This relationship is useful because measuring stellar motion in galaxies is fairly hard, and there is a limited number of galaxies for which we have good measurements. For many galaxies the relation between galaxy brightness and black hole mass is all we have to estimate the mass of a galaxies central black hole.
This month in Nature an alternative method was proposed.1 It involves measuring the light emitted by carbon monoxide (CO) in the galaxy. Carbon monoxide is relatively plentiful in the gas nebula of galaxies, and it is relatively easy to identify by its spectrum. Because of this you can also determine whether the gas is moving toward you or away from you by its Doppler shift. Since the nebula of a galaxy move in generally the same manner as the stars, measuring the Doppler shift of CO gives you a measure of the distribution of stars in the galaxy.

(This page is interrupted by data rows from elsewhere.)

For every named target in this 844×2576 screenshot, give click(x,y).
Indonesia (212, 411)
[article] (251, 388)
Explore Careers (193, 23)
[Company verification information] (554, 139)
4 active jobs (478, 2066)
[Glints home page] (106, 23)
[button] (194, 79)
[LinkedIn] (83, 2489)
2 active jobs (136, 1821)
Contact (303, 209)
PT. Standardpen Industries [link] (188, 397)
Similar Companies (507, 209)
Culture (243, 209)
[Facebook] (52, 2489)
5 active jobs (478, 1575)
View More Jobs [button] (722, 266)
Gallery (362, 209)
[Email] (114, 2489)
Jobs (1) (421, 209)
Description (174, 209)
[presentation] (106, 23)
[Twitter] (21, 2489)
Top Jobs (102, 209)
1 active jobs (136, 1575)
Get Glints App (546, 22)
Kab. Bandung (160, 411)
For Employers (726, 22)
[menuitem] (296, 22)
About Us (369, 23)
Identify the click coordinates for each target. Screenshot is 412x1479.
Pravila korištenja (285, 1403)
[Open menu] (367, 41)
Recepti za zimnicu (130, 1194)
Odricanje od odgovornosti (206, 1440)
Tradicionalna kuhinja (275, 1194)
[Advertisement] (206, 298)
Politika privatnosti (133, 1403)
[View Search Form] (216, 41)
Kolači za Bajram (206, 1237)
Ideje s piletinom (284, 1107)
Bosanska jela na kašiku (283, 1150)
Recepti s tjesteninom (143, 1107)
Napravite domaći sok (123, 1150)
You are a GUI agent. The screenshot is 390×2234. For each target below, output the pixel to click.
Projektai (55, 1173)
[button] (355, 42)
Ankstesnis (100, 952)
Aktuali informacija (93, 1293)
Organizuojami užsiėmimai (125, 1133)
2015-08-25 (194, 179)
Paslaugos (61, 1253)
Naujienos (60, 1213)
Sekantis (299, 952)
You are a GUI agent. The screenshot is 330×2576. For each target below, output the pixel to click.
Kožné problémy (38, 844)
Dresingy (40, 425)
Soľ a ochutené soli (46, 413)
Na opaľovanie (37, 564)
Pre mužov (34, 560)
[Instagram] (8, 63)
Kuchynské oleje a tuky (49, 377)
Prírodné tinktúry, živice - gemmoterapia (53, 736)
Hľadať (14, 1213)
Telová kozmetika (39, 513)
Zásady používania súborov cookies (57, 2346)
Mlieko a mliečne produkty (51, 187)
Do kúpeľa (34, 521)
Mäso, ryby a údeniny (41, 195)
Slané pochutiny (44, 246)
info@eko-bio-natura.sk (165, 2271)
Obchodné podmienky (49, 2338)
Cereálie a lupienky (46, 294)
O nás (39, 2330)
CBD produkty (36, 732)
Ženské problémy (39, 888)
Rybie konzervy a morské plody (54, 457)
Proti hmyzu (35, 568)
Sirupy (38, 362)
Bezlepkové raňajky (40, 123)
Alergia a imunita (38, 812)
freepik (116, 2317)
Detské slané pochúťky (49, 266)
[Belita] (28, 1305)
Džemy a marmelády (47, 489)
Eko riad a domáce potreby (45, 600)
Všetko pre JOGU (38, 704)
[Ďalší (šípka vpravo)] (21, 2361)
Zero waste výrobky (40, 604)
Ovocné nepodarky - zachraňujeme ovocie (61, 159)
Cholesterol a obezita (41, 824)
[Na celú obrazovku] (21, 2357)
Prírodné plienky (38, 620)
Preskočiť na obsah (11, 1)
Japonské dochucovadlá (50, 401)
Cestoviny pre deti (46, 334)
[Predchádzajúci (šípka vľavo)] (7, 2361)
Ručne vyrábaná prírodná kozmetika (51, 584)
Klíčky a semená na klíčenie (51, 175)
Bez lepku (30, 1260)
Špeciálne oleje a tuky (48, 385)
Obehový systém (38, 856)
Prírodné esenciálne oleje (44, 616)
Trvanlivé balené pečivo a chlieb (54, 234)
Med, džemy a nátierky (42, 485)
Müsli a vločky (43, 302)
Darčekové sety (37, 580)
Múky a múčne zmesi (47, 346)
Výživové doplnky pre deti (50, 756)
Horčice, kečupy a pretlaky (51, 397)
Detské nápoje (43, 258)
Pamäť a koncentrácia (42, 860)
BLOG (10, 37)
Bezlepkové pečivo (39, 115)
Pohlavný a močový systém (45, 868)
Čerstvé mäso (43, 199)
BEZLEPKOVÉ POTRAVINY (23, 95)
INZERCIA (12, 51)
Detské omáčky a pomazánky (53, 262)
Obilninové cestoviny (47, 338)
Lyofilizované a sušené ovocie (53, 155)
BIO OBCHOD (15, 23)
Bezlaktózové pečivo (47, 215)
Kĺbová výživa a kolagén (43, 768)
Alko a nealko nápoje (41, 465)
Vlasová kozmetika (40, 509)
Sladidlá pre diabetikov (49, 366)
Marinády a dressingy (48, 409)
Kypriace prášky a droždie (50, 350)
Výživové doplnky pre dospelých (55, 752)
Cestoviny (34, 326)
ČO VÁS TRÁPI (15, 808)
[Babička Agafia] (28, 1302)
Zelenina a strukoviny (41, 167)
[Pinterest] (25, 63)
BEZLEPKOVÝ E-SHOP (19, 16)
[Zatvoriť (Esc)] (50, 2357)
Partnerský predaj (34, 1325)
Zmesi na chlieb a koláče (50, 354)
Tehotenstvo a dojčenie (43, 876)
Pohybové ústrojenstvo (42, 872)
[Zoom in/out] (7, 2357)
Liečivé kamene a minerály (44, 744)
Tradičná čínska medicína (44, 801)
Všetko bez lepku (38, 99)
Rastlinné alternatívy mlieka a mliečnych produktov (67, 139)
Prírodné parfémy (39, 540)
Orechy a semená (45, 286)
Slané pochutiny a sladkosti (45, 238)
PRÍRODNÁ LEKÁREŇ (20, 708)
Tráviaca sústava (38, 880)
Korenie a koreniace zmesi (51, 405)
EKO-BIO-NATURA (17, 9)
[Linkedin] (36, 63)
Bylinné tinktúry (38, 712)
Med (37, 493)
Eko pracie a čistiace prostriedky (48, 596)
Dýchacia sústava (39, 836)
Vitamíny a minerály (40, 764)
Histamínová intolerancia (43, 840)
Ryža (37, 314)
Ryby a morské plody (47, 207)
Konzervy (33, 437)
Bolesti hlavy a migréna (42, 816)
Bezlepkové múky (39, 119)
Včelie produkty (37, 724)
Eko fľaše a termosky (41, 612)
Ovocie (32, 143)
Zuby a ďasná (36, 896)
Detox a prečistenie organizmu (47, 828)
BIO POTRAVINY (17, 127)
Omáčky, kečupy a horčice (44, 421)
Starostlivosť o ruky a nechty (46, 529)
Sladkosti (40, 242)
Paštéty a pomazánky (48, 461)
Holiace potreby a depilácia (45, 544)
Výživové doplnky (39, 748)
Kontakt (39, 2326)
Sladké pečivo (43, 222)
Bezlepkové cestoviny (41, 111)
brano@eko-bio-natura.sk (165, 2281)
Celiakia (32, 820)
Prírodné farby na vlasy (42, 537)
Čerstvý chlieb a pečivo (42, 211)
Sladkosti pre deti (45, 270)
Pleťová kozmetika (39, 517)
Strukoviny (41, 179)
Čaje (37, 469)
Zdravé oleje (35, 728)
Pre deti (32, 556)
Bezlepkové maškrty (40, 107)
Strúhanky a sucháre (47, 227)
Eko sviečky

The advantage of this is that measuring the CO spectrum of a galaxy can be done in a matter of hours with the right equipment, so it would be possible to make a survey of black hole masses. The disadvantage of this process is that doesn’t give you the black hole mass directly. Instead you have to fit your data to a model that depends upon the brightness of a galaxy compared to its mass as well as the mass of the central black hole. So basically you run the model lots of times with different values of brightness and black hole mass and see how well the model fits. You can see the result in the figure here, where the research team ran a grid of models with different galactic brightness and black hole masses. The darker the region the better the fit, and the star represents the best fit.
Despite the disadvantages, this approach is much better than using a general relation to estimate black hole mass. As we measure more black holes we will have a better understanding of the dynamics between galaxies and their central black holes, and that will give us a better understanding of galactic evolution.